I opened the video file.
A woman appeared on screen, wearing a plain white mask. She sat very still, her hands folded neatly in her lap, as though she had carefully prepared every word she was about to say.
“Thomas was driving the car the night your parents died,” she said. “He was behind the wheel. He survived. They didn’t.”
The woman went on to claim that Dad had spent the rest of his life carrying the weight of that night.
That adopting me hadn’t been purely an act of love.
It had been penance.
That the man I had called Dad—the one who had read me bedtime stories, held my hand in hospital waiting rooms, and walked me down the aisle—had been quietly running from something I was never meant to discover.
The video ended.
I sat there, staring at the frozen screen for a full minute.
I was in his kitchen. His ugly third-grade mug sat just a couple of feet away. My mind refused to settle.
“He walked me down the aisle,” I whispered. “He… he loved me unconditionally. But this…”
I began searching through my memories the way you search a room after losing something—hoping to find something that would make it all make sense.
Dad sitting in the front row at my school play, proudly filming with a camcorder he had bought just for that night.

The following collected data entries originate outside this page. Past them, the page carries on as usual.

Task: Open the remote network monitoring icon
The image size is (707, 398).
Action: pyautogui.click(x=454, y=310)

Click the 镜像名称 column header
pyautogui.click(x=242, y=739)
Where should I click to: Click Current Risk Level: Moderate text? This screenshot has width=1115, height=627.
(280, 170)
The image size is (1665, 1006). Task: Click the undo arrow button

Dad asleep in a hospital chair at 2 a.m. when I had food poisoning at 15, refusing to leave even when I insisted.
Dad gently fixing my veil on my wedding day, his hands trembling slightly as he whispered that my parents would have been so proud.
None of those memories looked like a man hiding something terrible.
But I also couldn’t unsee what I had just watched.
I forced myself to slow down.
A masked woman on an anonymous flash drive was not proof of anything.
Still… Dad had never once told me the details of the accident.
Every time I asked—and I had asked more than once growing up—he would say it was too painful. That he couldn’t revisit it.
I had always accepted that. Because I loved him.
But what if it hadn’t been grief he was protecting me from?
What if it had been guilt?
I pulled up the doorbell camera footage from earlier.
There she was—the woman. Her coat, her scarf, the angle of her face as she glanced back.
Two blocks away, her silver car was parked at the curb.
I sent the license plate to a friend who worked in law enforcement. Within an hour, she texted me back with an address.
The name attached to it was Amanda.
I didn’t have a plan. Just the address—and whatever came next.